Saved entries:
- Opening Delimiter -

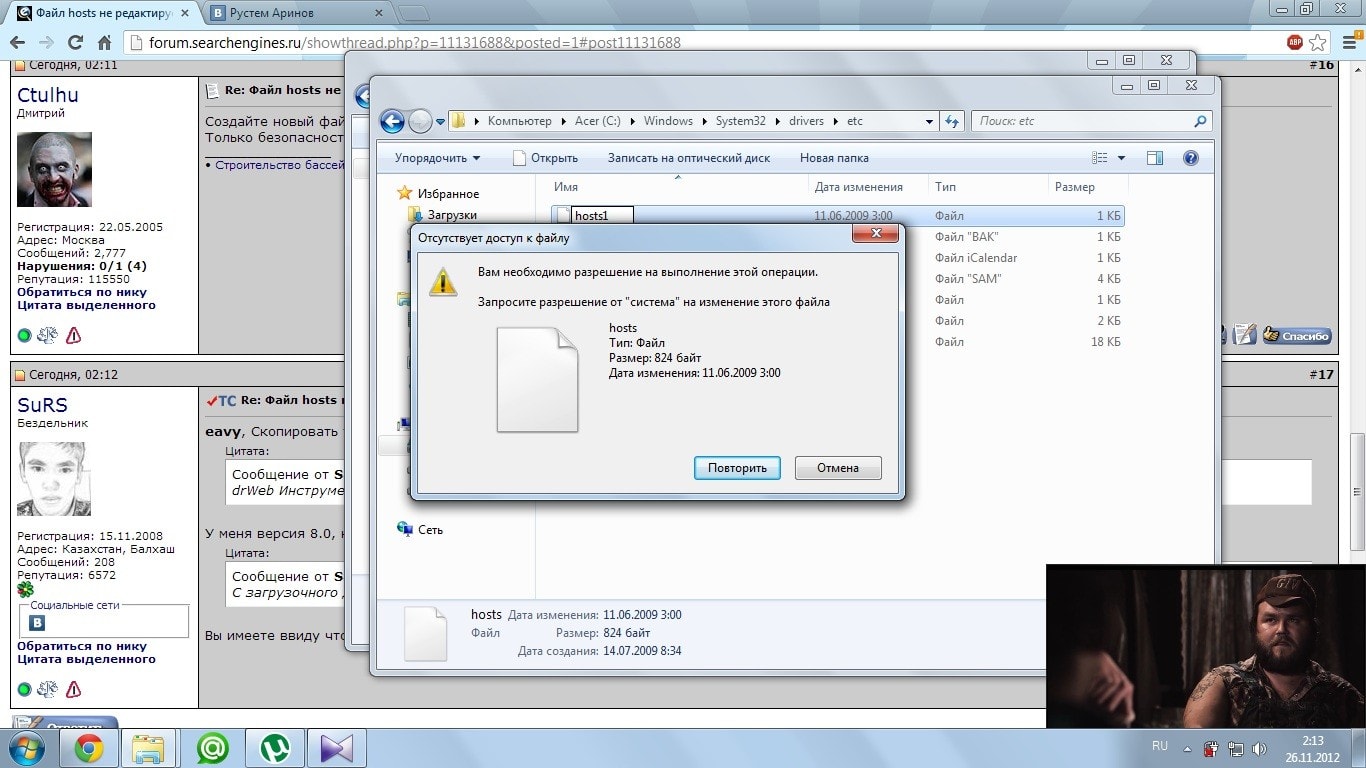Click the Поиск: etc search field
The image size is (1366, 768).
coord(1083,121)
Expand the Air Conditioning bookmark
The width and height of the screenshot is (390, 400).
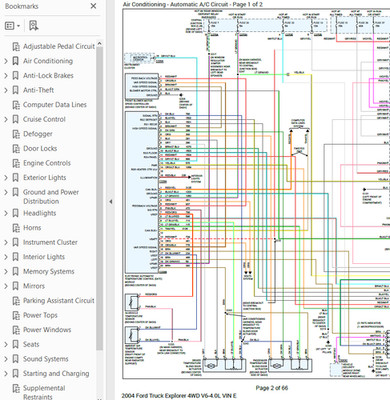(6, 61)
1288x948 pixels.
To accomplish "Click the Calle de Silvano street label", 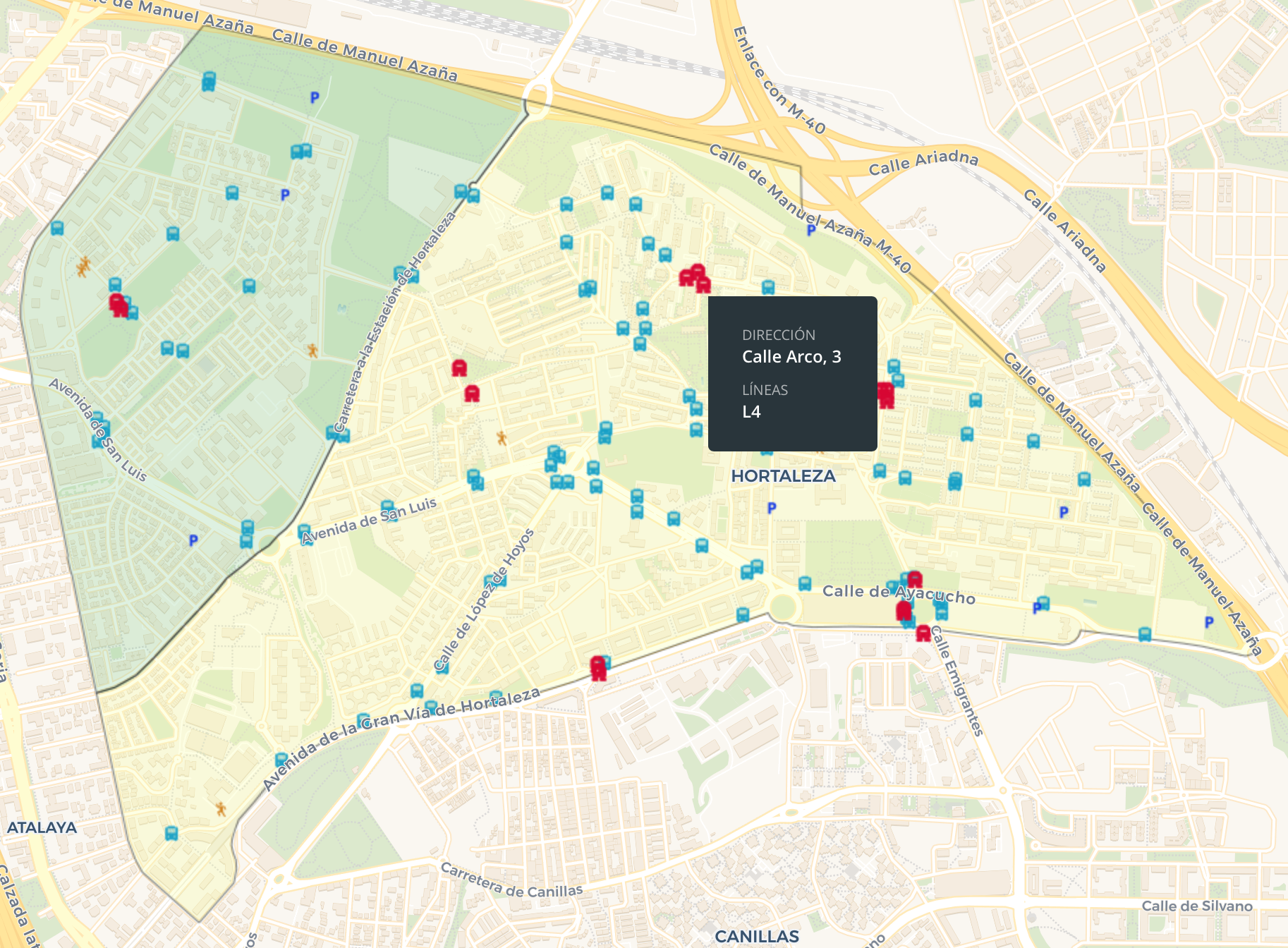I will click(x=1197, y=906).
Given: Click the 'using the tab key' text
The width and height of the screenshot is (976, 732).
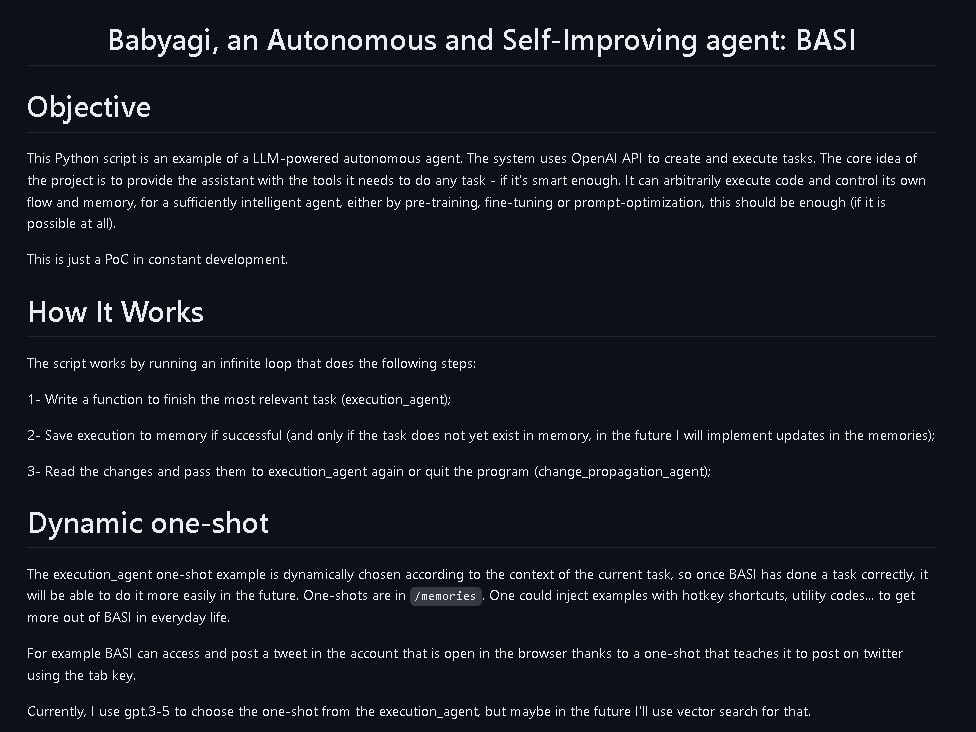Looking at the screenshot, I should pyautogui.click(x=82, y=675).
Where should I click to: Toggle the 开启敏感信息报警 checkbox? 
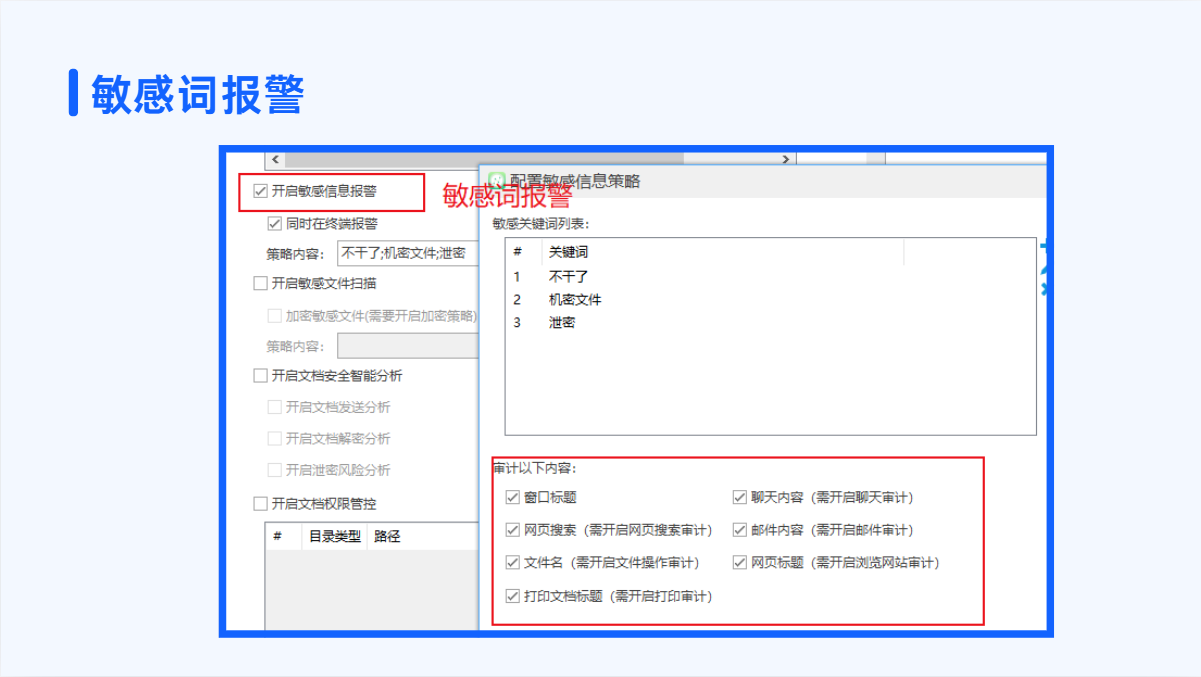(x=261, y=191)
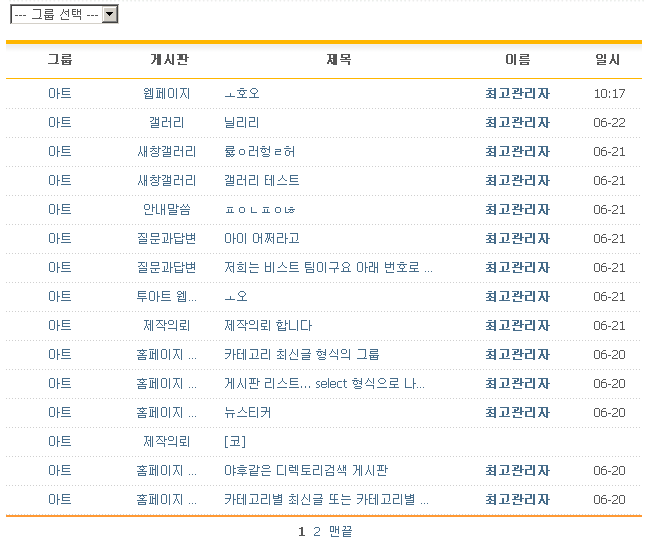Jump to last page via '맨끝'

[x=340, y=531]
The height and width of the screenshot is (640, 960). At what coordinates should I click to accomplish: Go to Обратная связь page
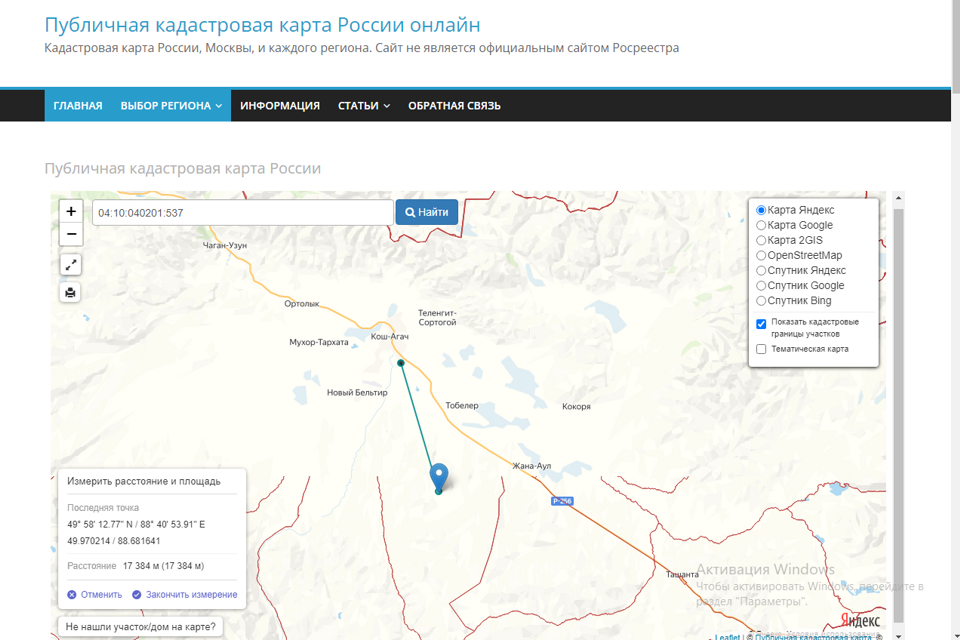(x=454, y=106)
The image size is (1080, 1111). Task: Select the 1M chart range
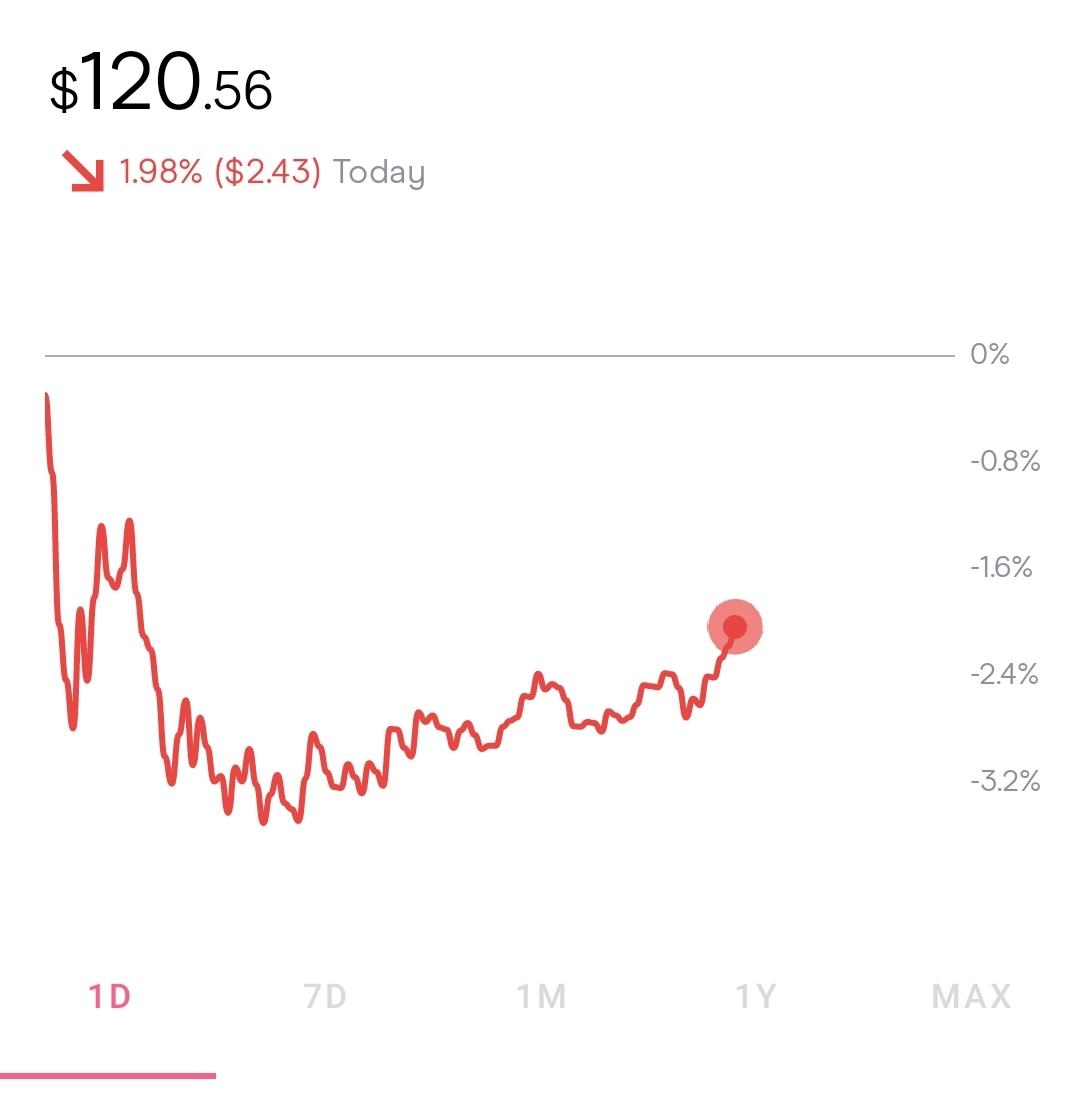point(541,996)
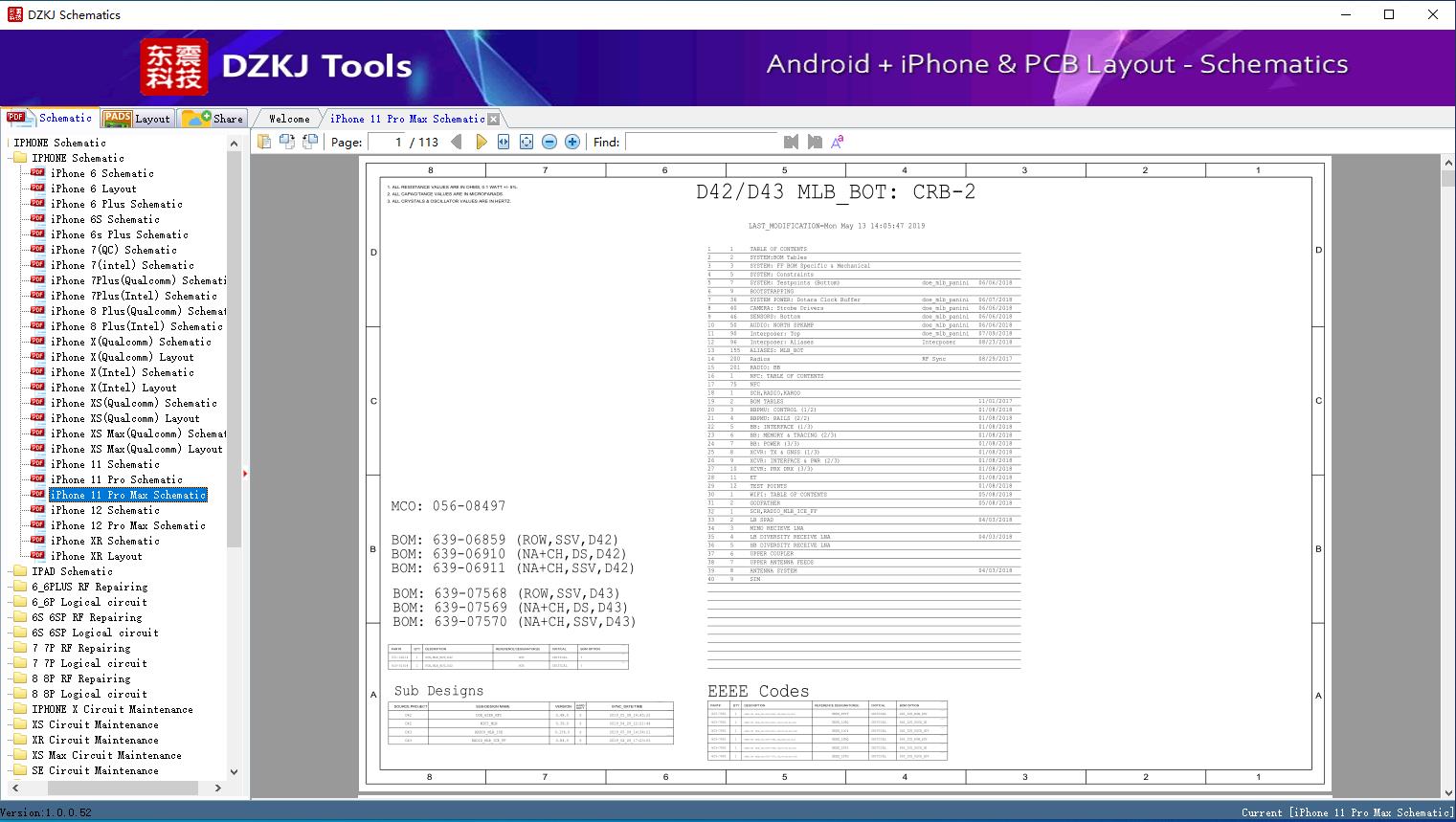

- Closing Delimiter -

Your task –
Please copy exactly the lines from the one containing "Where should I" through the last line of the records above, both included, and leave out any pictures.

Answer box –
Where should I click to: Toggle the 开启敏感信息报警 checkbox? 
(x=261, y=191)
Jump to last page via '맨끝'

[x=340, y=531]
The height and width of the screenshot is (640, 960). At what coordinates should I click to accomplish: Go to Обратная связь page
(x=454, y=106)
The image size is (1080, 1111). Task: Select the 1M chart range
point(541,996)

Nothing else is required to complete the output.